* **Prompt**: After locating the line that contains "Instruction: Click the magnifier" in the data below, set down exactly that line and each one after it through the line that contains "You are a computer-use agent. The", and nothing more.

(Records from a collection)
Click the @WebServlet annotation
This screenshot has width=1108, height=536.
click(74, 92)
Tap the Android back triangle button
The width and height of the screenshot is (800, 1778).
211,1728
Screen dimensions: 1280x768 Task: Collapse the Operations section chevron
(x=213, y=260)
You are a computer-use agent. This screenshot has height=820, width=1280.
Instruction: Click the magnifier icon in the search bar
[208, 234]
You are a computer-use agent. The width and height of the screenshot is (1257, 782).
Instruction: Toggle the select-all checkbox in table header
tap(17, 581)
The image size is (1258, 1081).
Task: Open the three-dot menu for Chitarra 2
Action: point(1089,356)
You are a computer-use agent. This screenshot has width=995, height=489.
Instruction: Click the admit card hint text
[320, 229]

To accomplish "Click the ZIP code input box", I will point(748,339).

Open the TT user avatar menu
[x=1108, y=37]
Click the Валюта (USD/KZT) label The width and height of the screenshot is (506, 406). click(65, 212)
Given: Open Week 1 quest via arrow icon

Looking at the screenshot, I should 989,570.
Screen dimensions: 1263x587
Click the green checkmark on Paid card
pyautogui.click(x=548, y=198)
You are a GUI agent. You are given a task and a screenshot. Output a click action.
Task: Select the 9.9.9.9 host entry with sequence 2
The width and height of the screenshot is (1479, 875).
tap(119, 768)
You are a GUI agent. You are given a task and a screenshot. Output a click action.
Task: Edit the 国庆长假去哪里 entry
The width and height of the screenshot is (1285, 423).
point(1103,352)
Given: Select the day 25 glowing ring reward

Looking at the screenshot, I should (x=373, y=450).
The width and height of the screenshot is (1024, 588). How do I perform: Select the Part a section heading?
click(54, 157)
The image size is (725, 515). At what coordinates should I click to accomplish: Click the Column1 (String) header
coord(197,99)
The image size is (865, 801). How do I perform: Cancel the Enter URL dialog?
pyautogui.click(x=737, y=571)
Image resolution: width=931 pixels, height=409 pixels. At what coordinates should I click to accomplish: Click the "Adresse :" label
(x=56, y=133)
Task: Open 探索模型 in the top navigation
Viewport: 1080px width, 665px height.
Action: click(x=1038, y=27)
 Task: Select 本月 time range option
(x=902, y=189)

* **Task response**:
Instruction: Click the magnifier icon in the search bar
[208, 234]
You are a computer-use agent. The width and height of the screenshot is (1257, 782).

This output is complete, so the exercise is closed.